Building on the concept of algorithmic integration, a direct comparison between SMOTE and ADASYN reveals distinct performance and computational profiles tied to their methodologies. In terms of performance, ADASYN is specifically designed to focus learning on difficult-to-classify minority examples by generating more synthetic data in their vicinity [2]. This adaptive focus can lead to improved classification performance, particularly for complex, nonlinear boundaries, as measured by metrics like the F-measure or G-mean, compared to the more generalized approach of SMOTE [1]. However, this benefit is not universal and depends heavily on the dataset's specific structure. Regarding computational cost, ADASYN incurs a higher overhead than vanilla SMOTE. This is due to its two-phase process: first, it must calculate the density distribution for each minority instance to determine sampling weights, and second, it performs the targeted synthetic generation [2]. The additional step of computing local imbalance densities makes ADASYN more computationally intensive, especially for large datasets or high-dimensional feature spaces. SMOTE, with its simpler, uniform sampling logic, is generally faster and less resource-intensive [1]. The choice between them therefore involves a trade-off: ADASYN may offer potential performance gains for complex imbalances at the cost of increased computation, while SMOTE provides a robust, efficient baseline. As noted earlier, the efficacy of both is ultimately constrained by the quality of the original feature space and must be evaluated using metrics that are not skewed toward the majority class [1][2].

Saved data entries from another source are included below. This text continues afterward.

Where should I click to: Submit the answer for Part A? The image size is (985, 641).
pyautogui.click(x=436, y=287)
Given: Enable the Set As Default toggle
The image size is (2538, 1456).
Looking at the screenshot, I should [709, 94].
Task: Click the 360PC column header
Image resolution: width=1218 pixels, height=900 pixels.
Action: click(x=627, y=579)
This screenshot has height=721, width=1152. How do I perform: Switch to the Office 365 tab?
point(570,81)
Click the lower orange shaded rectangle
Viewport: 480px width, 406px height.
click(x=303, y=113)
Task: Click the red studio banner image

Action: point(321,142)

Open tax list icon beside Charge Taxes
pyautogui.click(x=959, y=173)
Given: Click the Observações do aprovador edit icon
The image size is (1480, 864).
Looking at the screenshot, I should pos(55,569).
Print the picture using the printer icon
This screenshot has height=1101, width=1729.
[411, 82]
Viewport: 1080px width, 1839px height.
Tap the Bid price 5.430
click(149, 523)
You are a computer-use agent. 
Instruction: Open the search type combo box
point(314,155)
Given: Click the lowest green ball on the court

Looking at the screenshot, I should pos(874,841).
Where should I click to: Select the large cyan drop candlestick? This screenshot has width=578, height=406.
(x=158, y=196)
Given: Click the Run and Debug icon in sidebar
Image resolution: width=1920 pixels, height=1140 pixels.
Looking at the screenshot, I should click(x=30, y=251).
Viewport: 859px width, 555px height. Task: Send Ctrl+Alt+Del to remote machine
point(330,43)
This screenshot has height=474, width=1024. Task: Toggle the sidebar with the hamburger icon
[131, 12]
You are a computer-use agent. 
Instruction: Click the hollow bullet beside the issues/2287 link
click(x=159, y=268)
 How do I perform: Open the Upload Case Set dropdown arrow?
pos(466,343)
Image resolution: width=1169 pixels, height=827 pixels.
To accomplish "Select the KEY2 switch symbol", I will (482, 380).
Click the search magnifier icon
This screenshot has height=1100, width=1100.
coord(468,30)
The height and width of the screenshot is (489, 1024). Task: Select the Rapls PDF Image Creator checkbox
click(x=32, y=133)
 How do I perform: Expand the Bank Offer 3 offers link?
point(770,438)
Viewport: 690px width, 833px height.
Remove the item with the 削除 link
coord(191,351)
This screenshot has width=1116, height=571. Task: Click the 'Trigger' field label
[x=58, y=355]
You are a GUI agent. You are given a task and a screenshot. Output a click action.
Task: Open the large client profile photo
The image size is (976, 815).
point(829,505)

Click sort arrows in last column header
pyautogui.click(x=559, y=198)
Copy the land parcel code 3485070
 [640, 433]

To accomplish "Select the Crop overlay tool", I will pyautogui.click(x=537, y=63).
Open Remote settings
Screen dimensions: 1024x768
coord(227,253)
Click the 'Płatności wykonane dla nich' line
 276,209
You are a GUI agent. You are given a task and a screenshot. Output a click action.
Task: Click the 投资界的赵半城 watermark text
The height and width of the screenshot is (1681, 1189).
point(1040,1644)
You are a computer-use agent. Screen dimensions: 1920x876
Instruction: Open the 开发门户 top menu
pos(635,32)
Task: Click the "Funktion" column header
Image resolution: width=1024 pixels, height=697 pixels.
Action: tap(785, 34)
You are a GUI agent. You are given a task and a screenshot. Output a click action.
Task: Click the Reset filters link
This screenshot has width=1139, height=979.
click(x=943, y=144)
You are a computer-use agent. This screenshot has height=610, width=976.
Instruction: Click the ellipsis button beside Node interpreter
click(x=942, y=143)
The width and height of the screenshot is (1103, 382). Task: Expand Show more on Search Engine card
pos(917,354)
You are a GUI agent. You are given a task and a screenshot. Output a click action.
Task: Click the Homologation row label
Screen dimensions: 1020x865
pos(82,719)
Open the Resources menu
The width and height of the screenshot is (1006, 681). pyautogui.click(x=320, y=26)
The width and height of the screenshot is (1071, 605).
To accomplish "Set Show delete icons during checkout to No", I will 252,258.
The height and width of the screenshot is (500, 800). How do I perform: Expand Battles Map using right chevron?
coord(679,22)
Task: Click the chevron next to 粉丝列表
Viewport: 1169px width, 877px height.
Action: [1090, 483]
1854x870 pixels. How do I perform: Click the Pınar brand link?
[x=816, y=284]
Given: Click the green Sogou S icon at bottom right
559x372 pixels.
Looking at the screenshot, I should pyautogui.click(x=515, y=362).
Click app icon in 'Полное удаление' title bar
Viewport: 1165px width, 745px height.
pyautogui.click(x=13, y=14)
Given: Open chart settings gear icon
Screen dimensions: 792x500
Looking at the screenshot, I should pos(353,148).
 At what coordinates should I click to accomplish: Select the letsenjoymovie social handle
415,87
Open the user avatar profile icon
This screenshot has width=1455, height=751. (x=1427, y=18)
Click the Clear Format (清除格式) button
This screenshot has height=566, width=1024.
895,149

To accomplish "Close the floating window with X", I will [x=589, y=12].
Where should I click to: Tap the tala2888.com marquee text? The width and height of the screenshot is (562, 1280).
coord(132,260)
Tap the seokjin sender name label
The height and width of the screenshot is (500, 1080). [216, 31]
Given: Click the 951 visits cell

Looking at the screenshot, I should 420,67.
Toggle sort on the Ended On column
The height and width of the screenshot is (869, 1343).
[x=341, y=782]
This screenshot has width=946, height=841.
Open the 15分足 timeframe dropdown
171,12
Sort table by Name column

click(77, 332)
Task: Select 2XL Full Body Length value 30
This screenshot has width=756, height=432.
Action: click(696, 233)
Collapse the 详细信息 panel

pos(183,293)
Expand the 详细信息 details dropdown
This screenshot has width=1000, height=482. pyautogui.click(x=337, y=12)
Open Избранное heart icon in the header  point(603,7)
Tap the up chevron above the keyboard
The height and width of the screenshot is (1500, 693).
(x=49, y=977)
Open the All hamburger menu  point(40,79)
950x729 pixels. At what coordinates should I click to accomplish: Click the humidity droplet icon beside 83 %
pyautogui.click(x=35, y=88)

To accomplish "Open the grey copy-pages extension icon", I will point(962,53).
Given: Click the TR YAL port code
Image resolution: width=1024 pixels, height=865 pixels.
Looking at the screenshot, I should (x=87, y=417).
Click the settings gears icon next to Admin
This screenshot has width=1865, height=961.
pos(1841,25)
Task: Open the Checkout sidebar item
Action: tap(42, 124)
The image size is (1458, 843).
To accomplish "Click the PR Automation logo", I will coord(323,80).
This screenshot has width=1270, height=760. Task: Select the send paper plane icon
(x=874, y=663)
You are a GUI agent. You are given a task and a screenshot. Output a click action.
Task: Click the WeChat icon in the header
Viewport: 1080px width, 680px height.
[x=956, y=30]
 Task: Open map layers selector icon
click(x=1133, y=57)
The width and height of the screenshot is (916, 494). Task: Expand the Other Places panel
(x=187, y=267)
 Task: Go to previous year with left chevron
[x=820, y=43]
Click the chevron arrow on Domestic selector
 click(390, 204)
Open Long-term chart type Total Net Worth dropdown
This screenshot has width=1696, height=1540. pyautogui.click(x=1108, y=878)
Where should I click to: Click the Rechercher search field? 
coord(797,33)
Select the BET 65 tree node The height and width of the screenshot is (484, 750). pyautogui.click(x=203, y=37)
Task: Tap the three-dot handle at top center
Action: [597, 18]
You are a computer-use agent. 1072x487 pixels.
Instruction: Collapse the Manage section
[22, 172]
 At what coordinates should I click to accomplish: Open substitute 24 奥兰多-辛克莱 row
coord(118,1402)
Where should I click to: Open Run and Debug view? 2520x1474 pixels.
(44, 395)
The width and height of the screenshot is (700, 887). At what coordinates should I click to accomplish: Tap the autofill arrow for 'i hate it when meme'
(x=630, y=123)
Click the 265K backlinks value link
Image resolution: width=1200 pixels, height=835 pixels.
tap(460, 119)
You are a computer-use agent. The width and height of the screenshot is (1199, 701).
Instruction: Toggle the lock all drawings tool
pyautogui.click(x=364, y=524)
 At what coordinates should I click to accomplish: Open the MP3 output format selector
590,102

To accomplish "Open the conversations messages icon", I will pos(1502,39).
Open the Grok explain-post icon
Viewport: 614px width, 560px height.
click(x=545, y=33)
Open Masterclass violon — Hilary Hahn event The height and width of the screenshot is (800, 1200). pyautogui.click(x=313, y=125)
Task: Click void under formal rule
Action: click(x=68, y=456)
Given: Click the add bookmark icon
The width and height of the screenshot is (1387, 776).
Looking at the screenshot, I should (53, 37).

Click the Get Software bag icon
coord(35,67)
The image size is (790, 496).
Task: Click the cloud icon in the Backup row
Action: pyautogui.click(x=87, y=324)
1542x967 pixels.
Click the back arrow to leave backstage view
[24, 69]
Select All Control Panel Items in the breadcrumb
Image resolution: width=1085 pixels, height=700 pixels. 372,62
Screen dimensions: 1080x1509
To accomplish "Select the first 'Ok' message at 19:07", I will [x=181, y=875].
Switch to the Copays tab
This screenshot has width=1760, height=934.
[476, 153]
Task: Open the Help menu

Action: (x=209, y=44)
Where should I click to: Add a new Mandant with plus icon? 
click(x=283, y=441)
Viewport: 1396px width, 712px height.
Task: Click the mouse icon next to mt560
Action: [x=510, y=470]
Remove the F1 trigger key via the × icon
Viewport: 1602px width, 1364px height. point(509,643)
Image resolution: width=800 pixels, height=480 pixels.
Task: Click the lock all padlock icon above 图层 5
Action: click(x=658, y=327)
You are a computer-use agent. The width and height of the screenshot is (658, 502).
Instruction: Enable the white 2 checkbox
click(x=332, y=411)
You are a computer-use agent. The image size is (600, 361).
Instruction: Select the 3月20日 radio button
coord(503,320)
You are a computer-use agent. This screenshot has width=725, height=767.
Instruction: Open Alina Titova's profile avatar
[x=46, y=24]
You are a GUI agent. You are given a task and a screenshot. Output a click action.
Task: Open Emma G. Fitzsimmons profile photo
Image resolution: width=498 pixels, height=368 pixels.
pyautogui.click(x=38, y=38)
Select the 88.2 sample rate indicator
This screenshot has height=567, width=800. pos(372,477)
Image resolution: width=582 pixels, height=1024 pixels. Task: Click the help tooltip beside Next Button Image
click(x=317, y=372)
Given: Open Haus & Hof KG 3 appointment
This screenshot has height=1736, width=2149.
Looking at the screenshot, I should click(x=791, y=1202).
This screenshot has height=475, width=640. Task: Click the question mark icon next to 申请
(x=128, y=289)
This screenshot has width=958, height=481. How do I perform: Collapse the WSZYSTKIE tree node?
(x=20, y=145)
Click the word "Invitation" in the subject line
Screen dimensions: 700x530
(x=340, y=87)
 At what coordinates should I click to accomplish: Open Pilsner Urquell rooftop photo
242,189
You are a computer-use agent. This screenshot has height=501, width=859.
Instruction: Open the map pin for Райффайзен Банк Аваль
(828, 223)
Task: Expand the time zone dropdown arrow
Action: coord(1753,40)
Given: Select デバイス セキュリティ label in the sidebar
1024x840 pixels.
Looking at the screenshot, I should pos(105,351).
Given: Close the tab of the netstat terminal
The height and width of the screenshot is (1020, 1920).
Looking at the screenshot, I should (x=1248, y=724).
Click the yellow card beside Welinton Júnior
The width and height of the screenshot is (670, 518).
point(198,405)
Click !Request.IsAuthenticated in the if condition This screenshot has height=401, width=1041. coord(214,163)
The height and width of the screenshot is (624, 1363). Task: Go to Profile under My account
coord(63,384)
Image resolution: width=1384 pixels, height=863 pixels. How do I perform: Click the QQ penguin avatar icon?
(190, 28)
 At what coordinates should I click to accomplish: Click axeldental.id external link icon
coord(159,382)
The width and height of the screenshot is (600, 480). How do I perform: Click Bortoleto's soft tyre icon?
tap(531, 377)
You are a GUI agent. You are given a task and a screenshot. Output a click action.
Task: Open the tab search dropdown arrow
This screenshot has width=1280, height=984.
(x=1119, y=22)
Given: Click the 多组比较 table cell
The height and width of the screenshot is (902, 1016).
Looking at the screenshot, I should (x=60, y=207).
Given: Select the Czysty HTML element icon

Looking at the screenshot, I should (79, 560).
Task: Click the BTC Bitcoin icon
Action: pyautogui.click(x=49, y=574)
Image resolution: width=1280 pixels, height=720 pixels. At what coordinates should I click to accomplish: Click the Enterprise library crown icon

### Practical Considerations and Limitations

The practical application of an oversampling ratio must account for several inherent limitations of synthetic data generation. A primary concern is the "blind" application of oversampling in high-dimensional spaces, such as those created by the Bag-of-Words technique, which produces sparse, high-dimensional matrices [1]. In such spaces, the concept of distance becomes less meaningful (the "curse of dimensionality"), causing nearest-neighbor calculations used by SMOTE and ADASYN to become unreliable. This can lead to the generation of noisy or meaningless synthetic samples that degrade classifier performance [2]. Furthermore, oversampling does not create new information; it interpolates existing data. If the original minority class m has very few instances or lacks diversity, the synthetic samples will merely replicate existing patterns, failing to capture the true variability of the class. This underscores why oversampling is often part of a broader pipeline that may include feature selection, dimensionality reduction, or cost-sensitive learning algorithms [1]. Finally, the optimal oversampling ratio is not a universal constant. It must be determined through careful experimentation, typically using cross-validation with appropriate evaluation metrics on a validation set, to find the point that maximizes model robustness without introducing the drawbacks of over-sampling [2].